“Outside is the blasted hellhole wasteland of Trumpland, which we’re going to inhabit,” said Whitehead, whose Oprah Winfrey-endorsed narrative about an escaped slave already was the year’s most talked about literary work. “I hit upon something that made me feel better: be kind to everybody, make art and fight the power.”
Daniel Borzutzky’s “The Performance of Becoming Human” won for poetry and historian Robert Caro was presented an honorary medal for lifetime achievement.
No speaker moved the crowd more than Lewis, who collaborated with Andrew Aydin and Nate Powell on a trilogy of illustrated works titled “March.” Cited Wednesday for the finale, “March: Book Three,” the 76-year-old Lewis became tearful as he remembered a librarian in his native Alabama who refused to let him borrow books because of his skin color. He then remembered an elementary school teacher who told him “Read, my child, read!”
“And I tried to read everything,” he said.
Lewis’ win marked two rarities for the National Book Awards, now in their 67th year: a prize for a graphic novel and for a member of Congress. In 2004, the government-drafted “9-11 Commission Report” was a nonfiction finalist.

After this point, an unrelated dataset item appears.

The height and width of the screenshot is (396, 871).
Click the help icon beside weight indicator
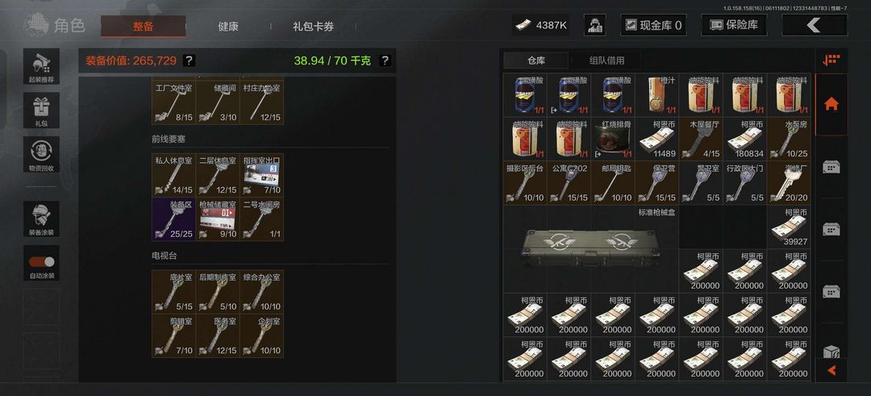(385, 60)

Wilmore, whose rueful jokes about Trump at the beginning of the night seemed to depress rather than amuse the gathering of writers, publishers, editors and others, got a good laugh at the end when he called the evening the BET (Black Entertainment Television) production of the National Book Awards. The awards are presented by the National Book Foundation and the ceremony was the first under executive director Lisa Lucas, the first black and first woman to have the job. Ibram X. Kendi’s “Stamped from the Beginning: The Definitive History of Racist Ideas in America” won for nonfiction and an honorary award was given to the founders of Cave Canem, a Brooklyn-based foundation for black poets.

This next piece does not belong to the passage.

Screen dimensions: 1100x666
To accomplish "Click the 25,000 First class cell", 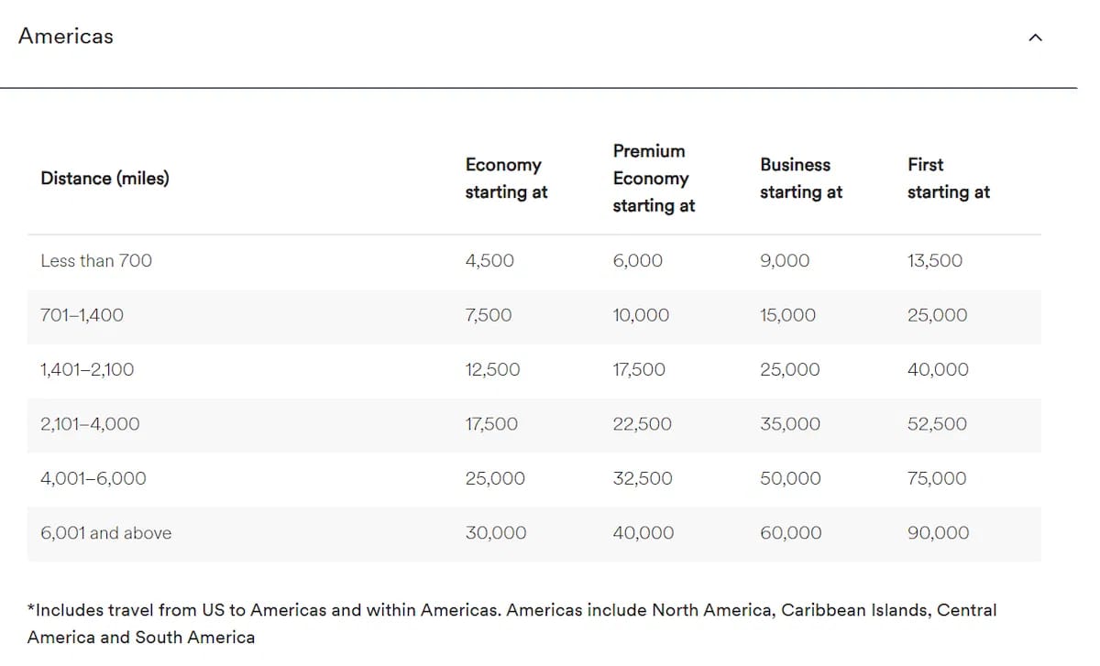I will (937, 315).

“I spent years looking at the absolute worst of America, its horrible history of racism, but in the end I never lost faith,” Kendi said. “In the midst of the human ugliness of racism, there is the human beauty of the resistance to racism.”
Each of the winners in the four competitive categories received $10,000. Choices are made by panels of judges that include writers, critics, journalists and scholars.

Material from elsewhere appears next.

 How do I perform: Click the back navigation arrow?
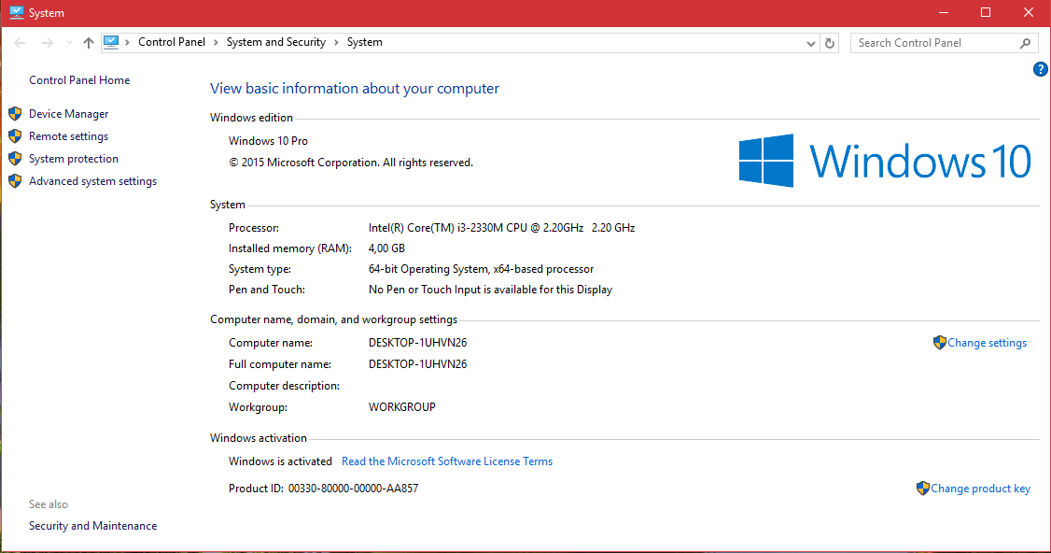(20, 43)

Many of the nominated books seemed to take on added relevance and even urgency over the past week. “The Underground Railroad” is a deep look into the culture of this country during the Civil War, and Arlie Russell Hochschild’s nonfiction “Strangers In Their Own Land” a modern journey to a conservative Louisiana community.
Fiction nominee Jacqueline Woodson, whose “Another Brooklyn” is a coming of age story about a black girl in the 1970s, said she was feeling a “a mixture of sobriety and hope” and “gratitude for what is both a distraction and a call to work.” Nonfiction nominee Andres Resendez said we were living in a “new era” and needed more than ever to study the past.
“We still have much to learn and discover about this shameful part of our history, and thus the exploration will surely continue and intensify,” said Resendez, a finalist for “The Other Slavery: The Uncovered Story of Indian Enslavement in America.”
Every speech seemed to touch upon the present even when Trump wasn’t named. Caro spoke of his books about Lyndon Johnson and municipal builder Robert Moses and how his aim was to show how political power really operated. A co-founder of Cave Canem, Cornelius Eady, referred to a certain building (Trump Tower) further north in Manhattan and how he feared that the President-elect and his aides were “trying to write a narrative about who we are and who we are supposed to be and what they intend to do about it.”
“It’s our duty to make sure we get to write our story …” he said, “the fullness of who we are, the contradictions of who we are, in our own language, in our own way.”